● WHAT THE TASK ASKS: Please print the entries word for word, from the very start through the line that contains "I want to click", both ends included, and leave the pictures out of your answer.

● SOURCE DATA:

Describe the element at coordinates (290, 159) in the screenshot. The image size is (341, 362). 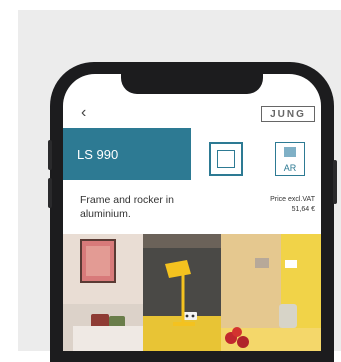
I see `ar-icon: AR` at that location.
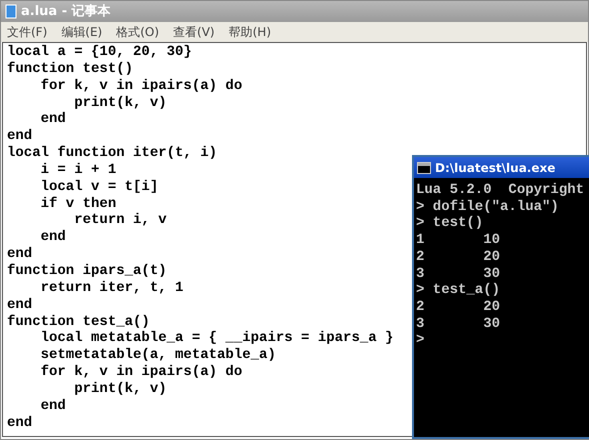  I want to click on console-line: > test(), so click(450, 224).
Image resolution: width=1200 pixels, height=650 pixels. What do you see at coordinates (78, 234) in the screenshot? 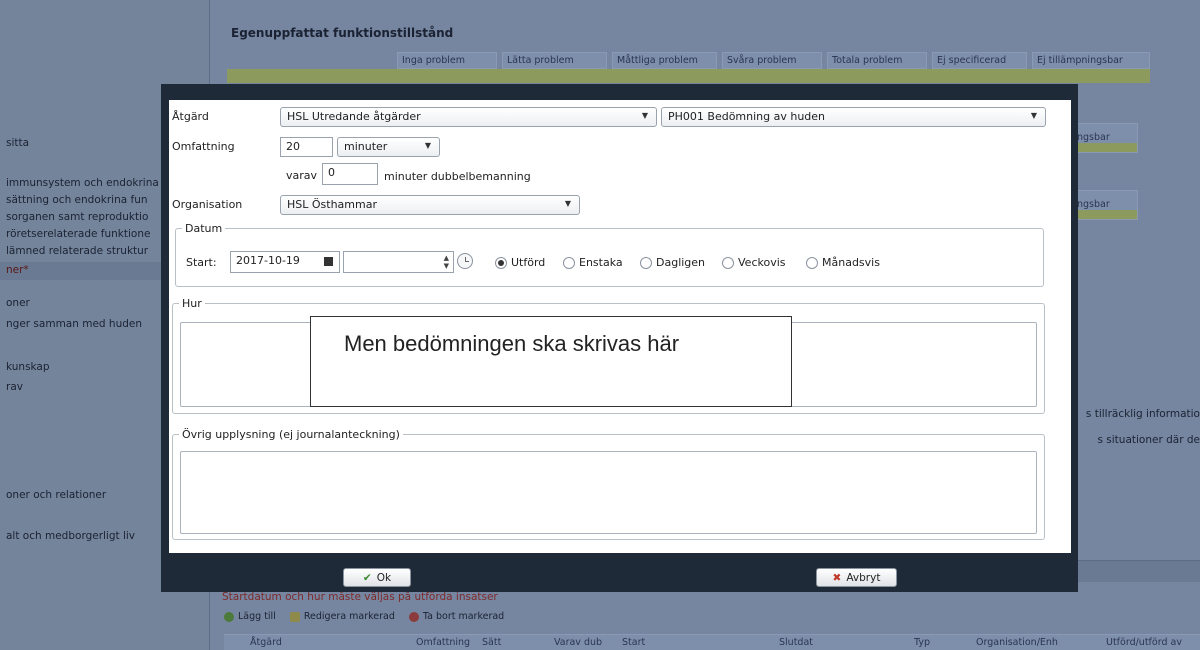
I see `sidebar-item: röretserelaterade funktione` at bounding box center [78, 234].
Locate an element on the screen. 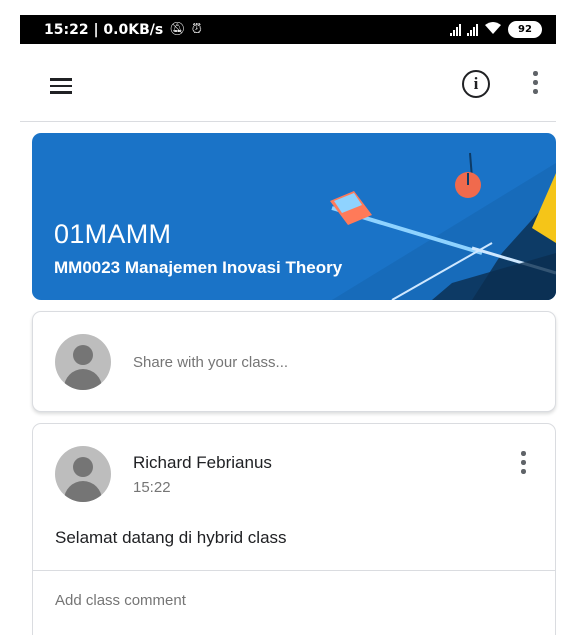  status-left: 15:22 | 0.0KB/s 🔕︎ ⏰︎ is located at coordinates (123, 30).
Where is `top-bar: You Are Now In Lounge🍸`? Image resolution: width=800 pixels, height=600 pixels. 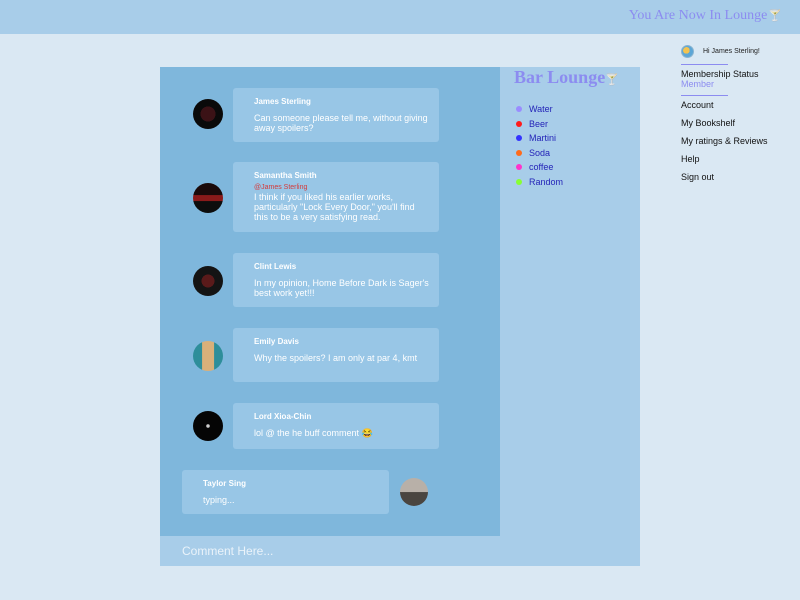 top-bar: You Are Now In Lounge🍸 is located at coordinates (400, 17).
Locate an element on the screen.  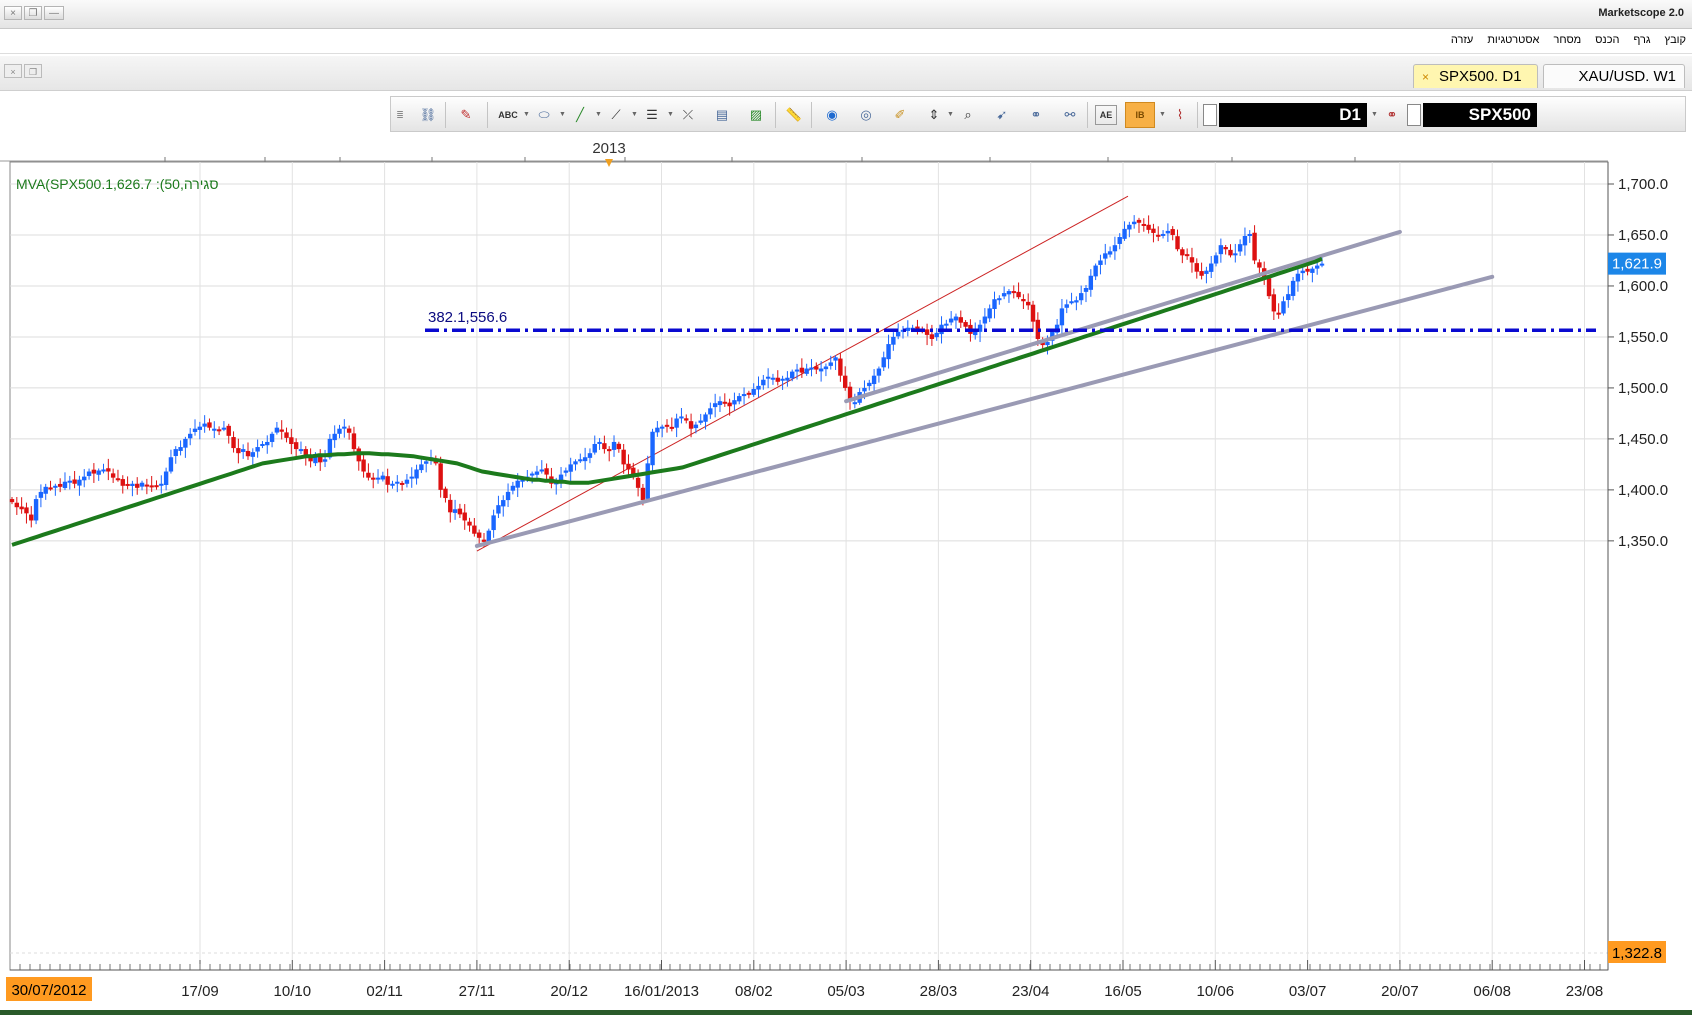
eraser-icon: ✎ is located at coordinates (466, 115).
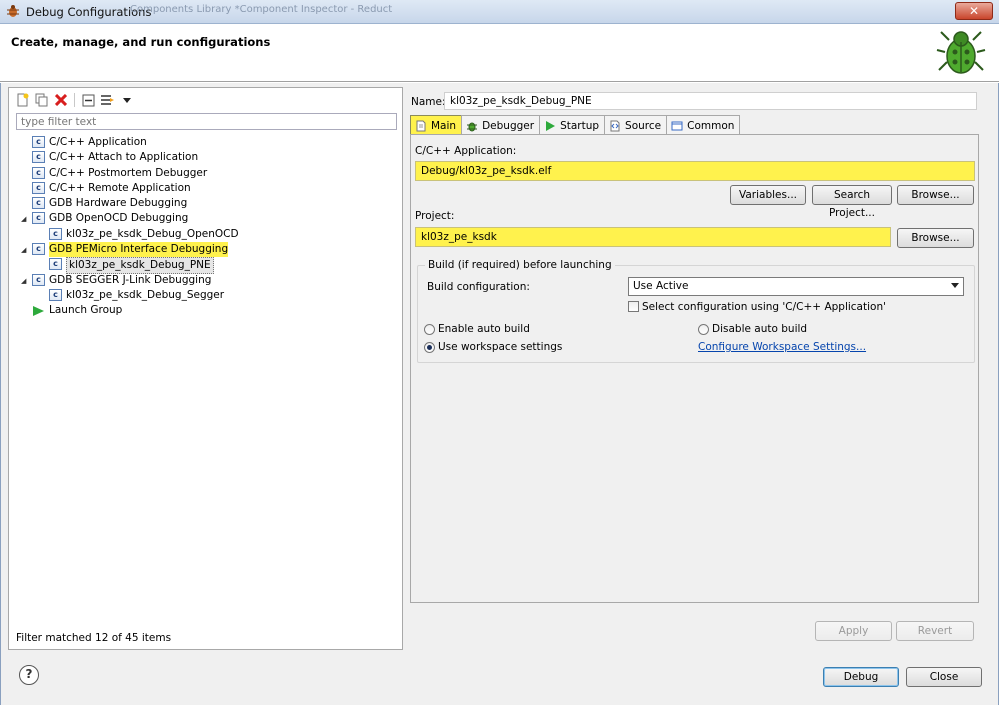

● ANSWER TO THIS PROBLEM:
Describe the element at coordinates (290, 159) in the screenshot. The image size is (341, 362). 
I see `ar-icon: AR` at that location.
  I want to click on console-line: > test(), so click(450, 224).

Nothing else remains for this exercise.